Newly discovered Hoya species of Borneo

15 December 2022
Botanists from Singapore Botanic Gardens and Bogor Botanic Gardens jointly described nine new species and one subspecies of Hoya occurring in Borneo. This adds to a total of 85 Hoya species in Borneo. Among the newly minted species, five are endemic to Kalimantan, which is the least explored part of Borneo. Though the discoveries were based on limited plant collections, the researchers are confident that these species are not part of any species complexes, therefore, they are less likely to be synonymised in the future.

Nurturing a new generation of plant scientists

14 November 2022
NParks has teamed up with local universities to develop new courses on plant science and diversity in Southeast Asia. Students will learn taxonomic and molecular biology techniques which are essential skills to the modern day botanist. Understanding plant systematics and evolution is crucial for plant conservation and the sustainable management of the region’s natural resources. This collaboration aims to nurture a new generation of plant scientists to safeguard the future of our tropical biodiversity.

Flora of Singapore – A revised checklist and bibliography

19 September 2022
For the first time in more than a decade, a comprehensive catalogue of the wild-growing plants in Singapore was published as part of the Flora of Singapore project. This publication was produced by a collective of researchers from around the world co-ordinated by NParks. The work highlighted the number of native, naturalised and casual plant species in Singapore and helped to clarify and opened discussions on taxonomic and nomenclatural issues, thereby shaping the future of local conservation efforts.

Rediscovery of Mucuna gigantea subsp. gigantea in Singapore

01 August 2022
Recent floristic surveys around Singapore have yielded interesting finds for the genus, Mucuna, including rediscoveries of previously thought to be extinct species like the Mucuna gigantea subsp. gigantea – A small population of this critically endangered vine, was rediscovered near the coast of the remote island, Pulau Brani, Singapore. This genus from the legume family is predominantly made up of lianas and known for the irritant hairs present on the surface of fruit pods.
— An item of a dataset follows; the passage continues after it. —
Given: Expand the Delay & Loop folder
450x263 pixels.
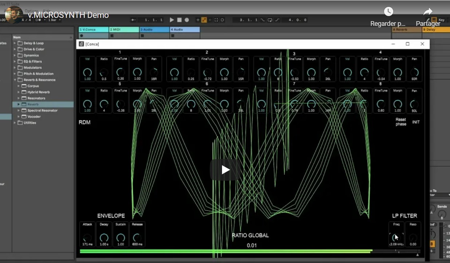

Mucuna gigantea subsp. gigantea was first described in the late 1900s and thought to be extinct due to habitat disturbances by land reclamation, until its rediscovery in 2018 . This has given researchers opportunity to thoroughly describe the species’ detailed characteristics, and allow collection of plant materials for propagation, with the aim of one day reintroducing the species into Singapore’s landscape.